Top of DATA LISTING

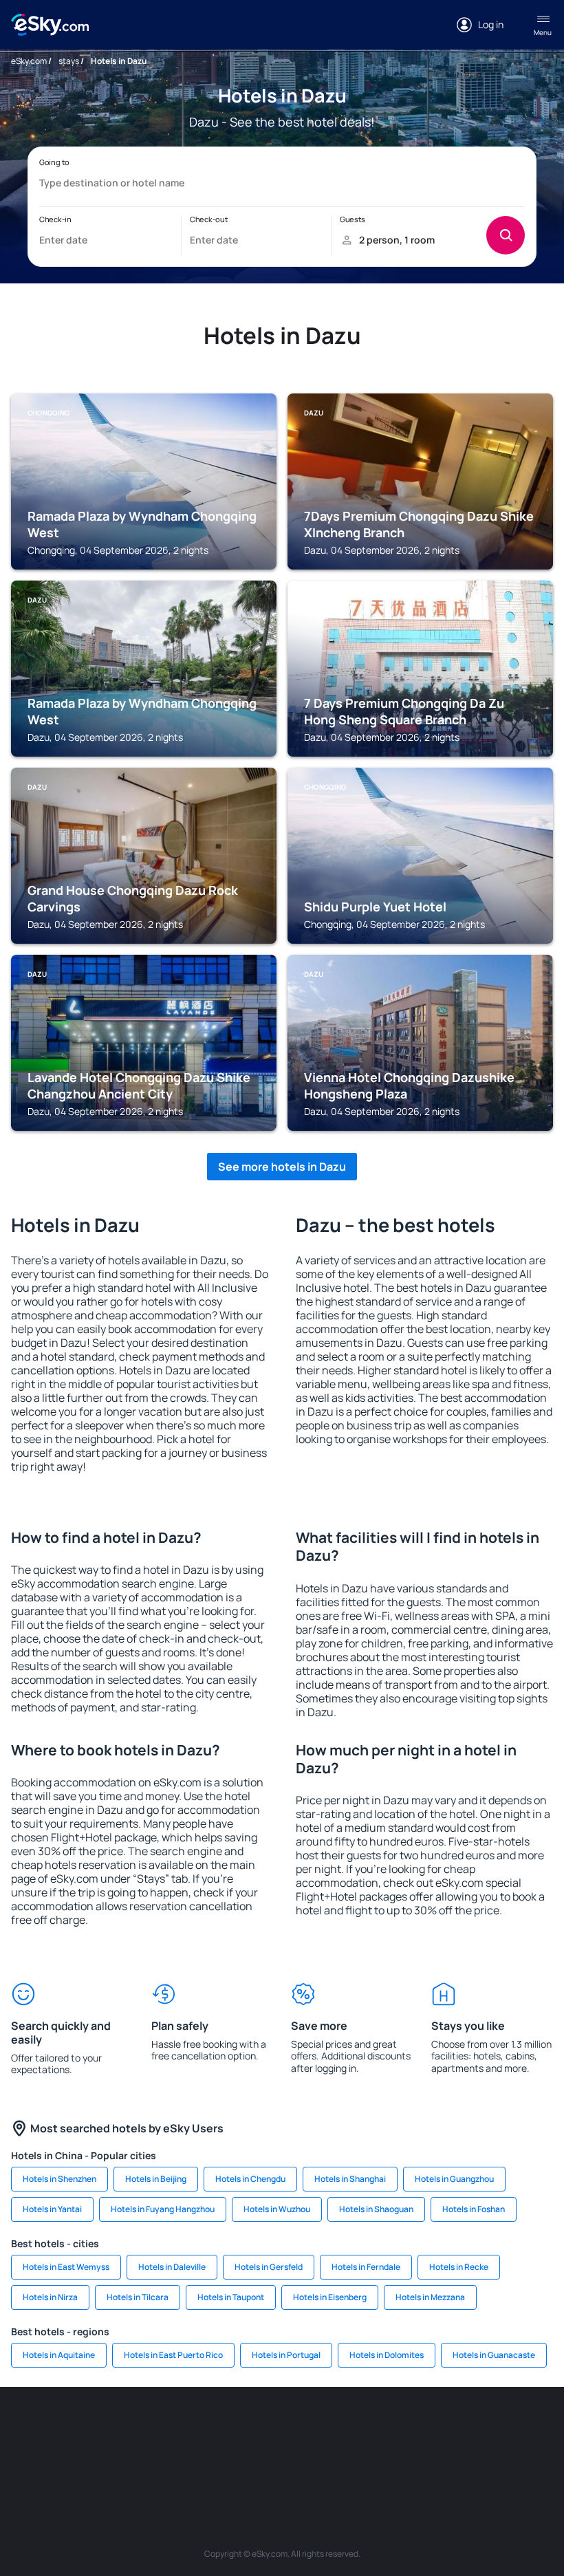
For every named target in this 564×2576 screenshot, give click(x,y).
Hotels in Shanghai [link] (350, 2179)
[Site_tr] (240, 2428)
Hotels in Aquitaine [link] (59, 2355)
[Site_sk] (364, 2428)
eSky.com (29, 61)
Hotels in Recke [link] (458, 2267)
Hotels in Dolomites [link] (386, 2355)
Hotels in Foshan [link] (473, 2209)
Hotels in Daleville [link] (172, 2267)
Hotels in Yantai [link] (52, 2209)
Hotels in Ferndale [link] (366, 2267)
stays (68, 61)
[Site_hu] (405, 2428)
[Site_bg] (117, 2428)
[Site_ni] (240, 2460)
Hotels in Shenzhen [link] (59, 2179)
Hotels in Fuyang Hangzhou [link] (163, 2209)
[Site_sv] (199, 2460)
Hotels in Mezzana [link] (430, 2297)
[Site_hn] (323, 2460)
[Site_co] (447, 2428)
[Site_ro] (75, 2428)
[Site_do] (488, 2428)
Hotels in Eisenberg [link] (330, 2297)
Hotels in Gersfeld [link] (269, 2267)
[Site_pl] (158, 2428)
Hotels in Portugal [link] (286, 2355)
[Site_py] (364, 2460)
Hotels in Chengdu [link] (250, 2179)
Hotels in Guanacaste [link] (494, 2355)
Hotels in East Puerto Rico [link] (173, 2355)
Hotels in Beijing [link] (155, 2179)
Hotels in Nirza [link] (50, 2297)
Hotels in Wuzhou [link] (276, 2209)
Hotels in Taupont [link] (230, 2297)
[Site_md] (323, 2428)
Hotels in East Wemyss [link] (66, 2267)
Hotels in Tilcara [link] (138, 2297)
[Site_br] (34, 2428)
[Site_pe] (199, 2428)
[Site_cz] (282, 2428)
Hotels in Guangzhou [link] (454, 2179)
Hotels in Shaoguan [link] (376, 2209)
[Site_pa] (529, 2428)
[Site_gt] (282, 2460)
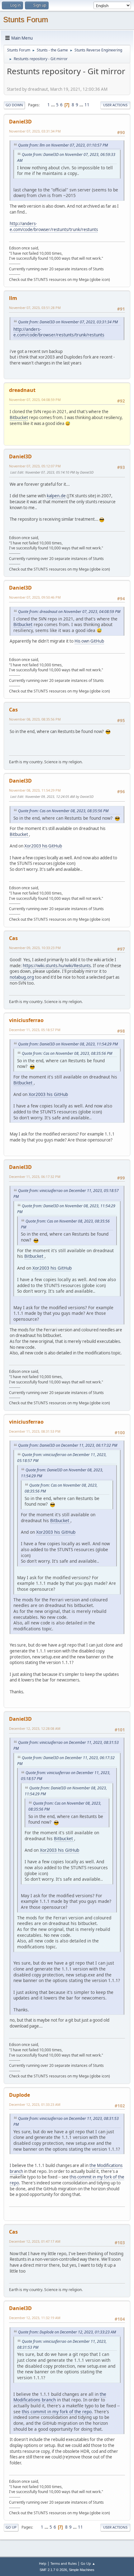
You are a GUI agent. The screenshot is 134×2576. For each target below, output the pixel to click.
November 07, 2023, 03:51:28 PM (35, 307)
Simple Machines (81, 2570)
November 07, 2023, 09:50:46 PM (35, 597)
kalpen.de (56, 496)
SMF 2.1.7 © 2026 (53, 2570)
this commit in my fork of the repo (57, 2411)
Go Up (11, 2527)
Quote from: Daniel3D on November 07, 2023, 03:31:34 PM (68, 322)
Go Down (14, 105)
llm (13, 298)
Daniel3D (20, 121)
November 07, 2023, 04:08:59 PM (35, 399)
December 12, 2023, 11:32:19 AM (34, 2317)
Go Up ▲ (88, 2563)
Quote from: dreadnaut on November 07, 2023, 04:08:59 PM (69, 611)
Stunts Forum (25, 19)
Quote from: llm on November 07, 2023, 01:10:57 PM (63, 145)
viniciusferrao (26, 1020)
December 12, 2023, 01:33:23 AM (34, 2104)
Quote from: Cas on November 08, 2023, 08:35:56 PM (63, 810)
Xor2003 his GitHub (43, 846)
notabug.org (22, 977)
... (53, 105)
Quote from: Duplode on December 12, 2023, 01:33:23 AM (67, 2332)
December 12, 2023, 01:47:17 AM (34, 2241)
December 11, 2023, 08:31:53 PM (34, 1431)
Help (42, 2563)
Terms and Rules (63, 2563)
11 (86, 105)
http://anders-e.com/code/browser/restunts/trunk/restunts (54, 226)
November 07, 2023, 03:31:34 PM (35, 131)
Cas (13, 709)
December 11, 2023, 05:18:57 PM (34, 1029)
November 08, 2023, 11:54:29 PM (35, 790)
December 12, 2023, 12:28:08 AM (34, 1728)
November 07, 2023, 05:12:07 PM (35, 466)
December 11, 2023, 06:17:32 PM (34, 1176)
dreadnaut (22, 390)
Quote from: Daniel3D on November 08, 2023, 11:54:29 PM (68, 1044)
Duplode (19, 2094)
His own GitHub (89, 641)
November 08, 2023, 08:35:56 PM (35, 719)
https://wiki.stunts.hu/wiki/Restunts (57, 965)
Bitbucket (19, 417)
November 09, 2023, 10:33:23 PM (35, 947)
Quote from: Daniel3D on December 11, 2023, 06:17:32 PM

Bottom of DATA LISTING

Return each record above as it stands. Pictures stay out.

-- FINISHED TASK --
For every named target in this 564×2576 screenshot, give click(x,y).
Hotels in Shanghai [link] (350, 2179)
[Site_tr] (240, 2428)
Hotels in Aquitaine [link] (59, 2355)
[Site_sk] (364, 2428)
eSky.com (29, 61)
Hotels in Recke [link] (458, 2267)
Hotels in Dolomites [link] (386, 2355)
Hotels in Foshan [link] (473, 2209)
Hotels in Daleville [link] (172, 2267)
Hotels in Yantai [link] (52, 2209)
Hotels in Ferndale [link] (366, 2267)
stays (68, 61)
[Site_hu] (405, 2428)
[Site_bg] (117, 2428)
[Site_ni] (240, 2460)
Hotels in Shenzhen [link] (59, 2179)
Hotels in Fuyang Hangzhou [link] (163, 2209)
[Site_sv] (199, 2460)
Hotels in Mezzana [link] (430, 2297)
[Site_hn] (323, 2460)
[Site_co] (447, 2428)
[Site_ro] (75, 2428)
[Site_do] (488, 2428)
Hotels in Eisenberg [link] (330, 2297)
Hotels in Gersfeld [link] (269, 2267)
[Site_pl] (158, 2428)
Hotels in Portugal [link] (286, 2355)
[Site_py] (364, 2460)
Hotels in Chengdu [link] (250, 2179)
Hotels in Guanacaste [link] (494, 2355)
Hotels in East Puerto Rico [link] (173, 2355)
Hotels in Beijing [link] (155, 2179)
Hotels in Nirza [link] (50, 2297)
Hotels in Wuzhou [link] (276, 2209)
Hotels in Taupont [link] (230, 2297)
[Site_md] (323, 2428)
Hotels in East Wemyss [link] (66, 2267)
Hotels in Tilcara [link] (138, 2297)
[Site_br] (34, 2428)
[Site_pe] (199, 2428)
[Site_cz] (282, 2428)
Hotels in Guangzhou [link] (454, 2179)
Hotels in Shaoguan [link] (376, 2209)
[Site_pa] (529, 2428)
[Site_gt] (282, 2460)
You are a GUI agent. The screenshot is 134×2576. For each target below, output the pixel to click.
November 07, 2023, 03:51:28 PM (35, 307)
Simple Machines (81, 2570)
November 07, 2023, 09:50:46 PM (35, 597)
kalpen.de (56, 496)
SMF 2.1.7 © 2026 (53, 2570)
this commit in my fork of the repo (57, 2411)
Go Up (11, 2527)
Quote from: Daniel3D on November 07, 2023, 03:31:34 PM (68, 322)
Go Down (14, 105)
llm (13, 298)
Daniel3D (20, 121)
November 07, 2023, 04:08:59 PM (35, 399)
December 12, 2023, 11:32:19 AM (34, 2317)
Go Up ▲ (88, 2563)
Quote from: dreadnaut on November 07, 2023, 04:08:59 PM (69, 611)
Stunts Forum (25, 19)
Quote from: llm on November 07, 2023, 01:10:57 PM (63, 145)
viniciusferrao (26, 1020)
December 12, 2023, 01:33:23 AM (34, 2104)
Quote from: Cas on November 08, 2023, 08:35:56 PM (63, 810)
Xor2003 his GitHub (43, 846)
notabug.org (22, 977)
... (53, 105)
Quote from: Duplode on December 12, 2023, 01:33:23 AM (67, 2332)
December 12, 2023, 01:47:17 AM (34, 2241)
December 11, 2023, 08:31:53 PM (34, 1431)
Help (42, 2563)
Terms and Rules (63, 2563)
11 (86, 105)
http://anders-e.com/code/browser/restunts/trunk/restunts (54, 226)
November 07, 2023, 03:31:34 PM (35, 131)
Cas (13, 709)
December 11, 2023, 05:18:57 PM (34, 1029)
November 08, 2023, 11:54:29 PM (35, 790)
December 12, 2023, 12:28:08 AM (34, 1728)
November 07, 2023, 05:12:07 PM (35, 466)
December 11, 2023, 06:17:32 PM (34, 1176)
dreadnaut (22, 390)
Quote from: Daniel3D on November 08, 2023, 11:54:29 PM (68, 1044)
Duplode (19, 2094)
His own GitHub (89, 641)
November 08, 2023, 08:35:56 PM (35, 719)
https://wiki.stunts.hu/wiki/Restunts (57, 965)
Bitbucket (19, 417)
November 09, 2023, 10:33:23 PM (35, 947)
Quote from: Daniel3D on December 11, 2023, 06:17:32 PM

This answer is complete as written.